Consumers today have an obsession with the most twisted and evil people in society. Shows like Criminal Minds and Dexter have done and continue to do well on streaming platforms. These shows lure in viewers with their dissection of fictional killers' psyches and crimes. But this fascination with the minds of criminals goes beyond the realm of make-believe. Interest in the subject led nonfiction motion pictures like Extremely Wicked, Shockingly Evil and Vile, a film about Ted Bundy, to come on the scene. Documentaries like this shed light on problematic people not as psychopaths, but as humans. They offer a different perspective that makes the worst people in society seem like genuine, charismatic people.
Therein lies the question: Is being good-looking and soft-spoken all it takes to get away with terrible things? Can celebrities act with impunity in the eyes of society? This is where Netflix’s latest documentary series, Killer Inside: The Mind of Aaron Hernandez, comes in.
While only three episodes long, the documentary explores the life of Aaron Hernandez and the steps that lead to his eventual conviction and suicide. Jumping between the timelines of his career, family, and conviction, Producer Kevin Armstrong, BC '06, portrays Hernandez as a complicated and tortured soul. The ins and outs of his life weigh heavily on viewers, emulating the complications that Hernandez went through during his time in public life. Such complications include questions of sexuality, mental and physical abuse, abandonment from his mother, and his CTE diagnosis. Even with so much information to piece together, the show does an exceptional job and provides a look into Hernandez that’s as unbiased as it could possibly be.
Between the abuse, sexuality questions, and CTE diagnosis, Hernandez comes out the other end a complex and difficult character. No longer do his murder and suicide seem like the moves of a lifeless gangster, but of a man trying to do what he was taught at a young age. It feels like someone repressing their unrequited feelings through criminal activity. But this raises the question: should that be how we look at him? Just like other shows that have an “anti-hero” of sorts (YOU; Extremely Wicked, Shockingly Evil and Vile; Breaking Bad), Killer Inside presents someone that seems to be a murdering sociopath as someone with a conflicted past that led him down the wrong path. Interviewers in the series picked up on this conflict, with some saying that they will never forgive Hernandez, but that they still feel bad for him. Still, the debate remains: is Hernandez a bad person, or a victim of a society stacked against him?

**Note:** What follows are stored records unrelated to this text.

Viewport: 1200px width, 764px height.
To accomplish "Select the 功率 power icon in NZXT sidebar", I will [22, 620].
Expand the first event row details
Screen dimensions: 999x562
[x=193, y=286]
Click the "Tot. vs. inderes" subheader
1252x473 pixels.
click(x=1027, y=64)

No definitive answer comes out of this mini-series. Instead, viewers are left with more questions than before. Aaron Hernandez undoubtedly seemed like a man with a bright future, a future that he ruined with serial murder. Killer Inside offers some clarity into why he may have committed those crimes, however, it leaves the audience wondering: was he really that bad of a person? Should society’s narrow-mindedness be blamed for forcing him into the closet? Should football be blamed for giving him an extreme case of CTE (a condition that altered his decision-making abilities)? Or was Hernandez just as horrible as he seems, and his act of murder a reflection of what he truly stands for? Regardless of the questions we are left with, the series Netflix released gives an interesting commentary not just on Aaron Hernandez and the scandal he created, but on the importance of upbringing, of sexuality, and of safety.